Mas até que ponto a moda existencialista exprimia a adesão consciente a um pensamento ou era a transposição dos seus rótulos para o contexto cultural do pós-guerra?
As raízes do pensamento existencialista remontam a um filósofo do século XIX, Kierkegaard, que procurava ultrapassar o determinismo historicista do pensamento de Hegel. No século XX, o existencialismo surge através de filósofos como Karl Jaspers. Em 1932, antes de Sartre, Jaspers formula a ideia central do existencialismo. Ou seja, o conceito de que não existe nenhuma essência, anterior ou transcendente ao ser humano, mas que a essência do homem reside na sua existência. Complicado? Nem por isso. Este argumento significa que se nada - nem Deus, nem a História - pré-determina o que é a essência do homem então o homem é livre de se determinar a si próprio. Ser livre é a essência do homem. Ou, na formulação sartriana, o homem está condenado a ser livre "O que significa que a existência precede a essência? Significa que o homem começa por existir, reencontra-se, surge no mundo e define-se a seguir", escreveu, em O Existencialismo é um Humanismo (1946).

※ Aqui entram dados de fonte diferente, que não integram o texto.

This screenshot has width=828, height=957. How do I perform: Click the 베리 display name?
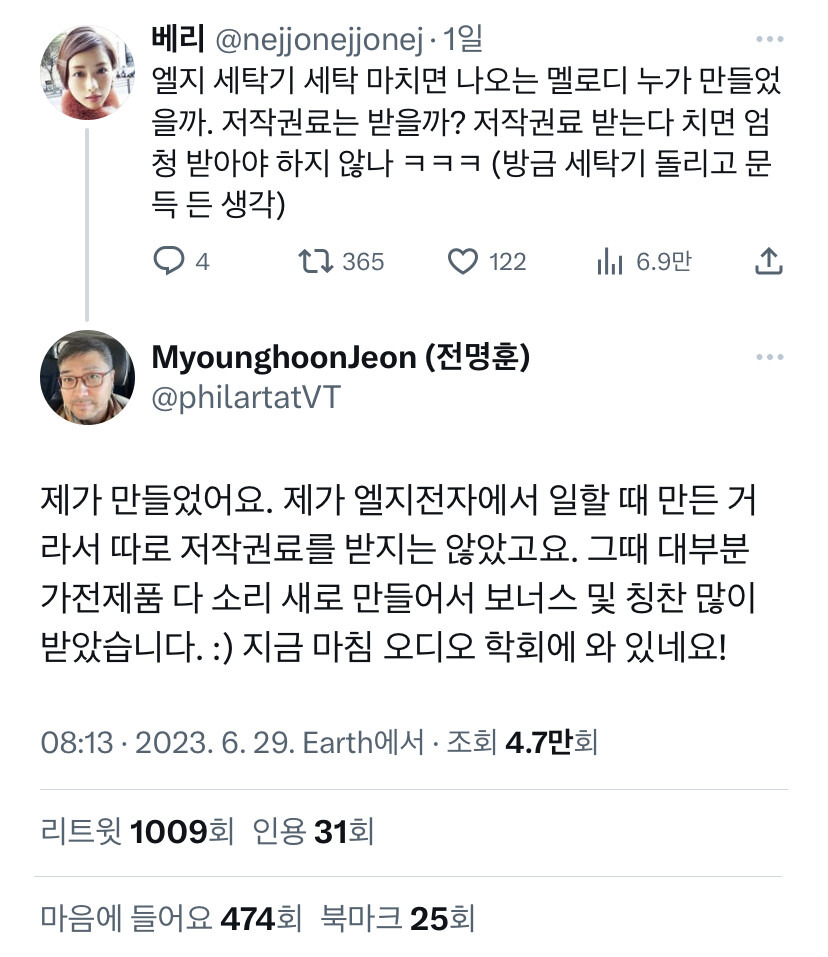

O existencialismo vai buscar as suas raízes ao pensamento fenomenológico e a autores como Edmund Husserl, uma influência próxima de outro filósofo fundamental do existencialismo, cujo trabalho precede também o de Sartre Martin Heidegger. Para o filosófo de O Ser e o Tempo, a morte é aúnica certeza da existência; tudo o resto é indeterminado e depende das escolhas de cada um.

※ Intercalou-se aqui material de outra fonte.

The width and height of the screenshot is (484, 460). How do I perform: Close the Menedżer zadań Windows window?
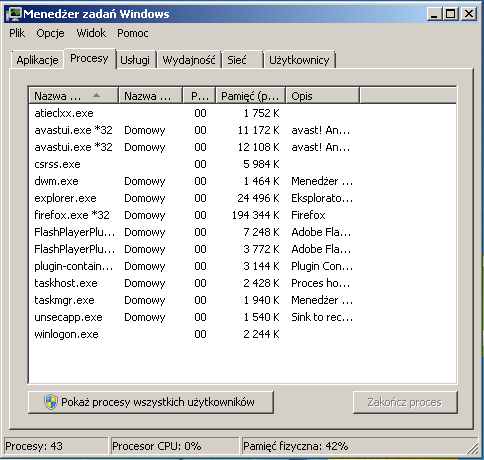pos(469,14)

Sartre retomou essa ideia do homem como projecto que se constrói no tempo, através da negação o homem começa por ser nada e depois define-se. Uma concepção ateísta, mas nos antípodas do determinismo marxista, ao definir um homem necessariamente livre e não dependente das circunstâncias históricas. No entanto, Sartre procurou, em obras como a Crítica da Razão Dialéctica (1960), conciliar o existencialismo e o marxismo. Mas esse é o Sartre mergulhado em polémicas políticas e fascinado à vez com várias revoluções, incluindo a portuguesa, que visitou em 1975. O essencial da sua obra estava escrito em meados dos anos 40. A moda de Sartre sucedeu à obra. Ou, de algum modo, substituiu-a.